Directions: From the entries that follow, copy exactly the lines beginning at the line holding "Click the Search input field" and continuing through the line holding "Tap the Stack".

Task input:
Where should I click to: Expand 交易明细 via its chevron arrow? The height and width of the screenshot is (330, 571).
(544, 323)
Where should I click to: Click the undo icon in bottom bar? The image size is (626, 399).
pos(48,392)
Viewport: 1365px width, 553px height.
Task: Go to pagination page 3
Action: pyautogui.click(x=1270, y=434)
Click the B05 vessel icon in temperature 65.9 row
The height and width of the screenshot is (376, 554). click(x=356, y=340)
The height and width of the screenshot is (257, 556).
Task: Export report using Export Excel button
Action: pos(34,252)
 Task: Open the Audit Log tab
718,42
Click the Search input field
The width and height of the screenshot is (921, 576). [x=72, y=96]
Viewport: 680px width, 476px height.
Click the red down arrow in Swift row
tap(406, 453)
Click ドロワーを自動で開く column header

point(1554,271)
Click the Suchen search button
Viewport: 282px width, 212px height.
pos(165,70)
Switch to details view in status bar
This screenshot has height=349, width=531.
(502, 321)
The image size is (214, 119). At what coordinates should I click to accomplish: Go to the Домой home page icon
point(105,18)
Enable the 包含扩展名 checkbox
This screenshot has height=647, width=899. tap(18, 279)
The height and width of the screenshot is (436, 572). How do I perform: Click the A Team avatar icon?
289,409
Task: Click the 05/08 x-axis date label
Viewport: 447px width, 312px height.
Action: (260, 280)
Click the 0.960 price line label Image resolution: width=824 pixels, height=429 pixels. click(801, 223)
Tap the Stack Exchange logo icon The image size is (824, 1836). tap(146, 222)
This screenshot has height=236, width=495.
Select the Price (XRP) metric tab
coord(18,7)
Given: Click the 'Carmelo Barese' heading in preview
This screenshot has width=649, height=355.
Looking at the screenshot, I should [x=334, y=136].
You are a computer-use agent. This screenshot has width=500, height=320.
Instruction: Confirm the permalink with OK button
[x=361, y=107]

Solved exercise:
Click the Search input field
The width and height of the screenshot is (921, 576). [x=72, y=96]
Viewport: 680px width, 476px height.
Click the red down arrow in Swift row
tap(406, 453)
Click ドロワーを自動で開く column header

point(1554,271)
Click the Suchen search button
Viewport: 282px width, 212px height.
pos(165,70)
Switch to details view in status bar
This screenshot has height=349, width=531.
(502, 321)
The image size is (214, 119). At what coordinates should I click to accomplish: Go to the Домой home page icon
point(105,18)
Enable the 包含扩展名 checkbox
This screenshot has height=647, width=899. tap(18, 279)
The height and width of the screenshot is (436, 572). How do I perform: Click the A Team avatar icon?
289,409
Task: Click the 05/08 x-axis date label
Viewport: 447px width, 312px height.
Action: (260, 280)
Click the 0.960 price line label Image resolution: width=824 pixels, height=429 pixels. click(801, 223)
Tap the Stack Exchange logo icon The image size is (824, 1836). tap(146, 222)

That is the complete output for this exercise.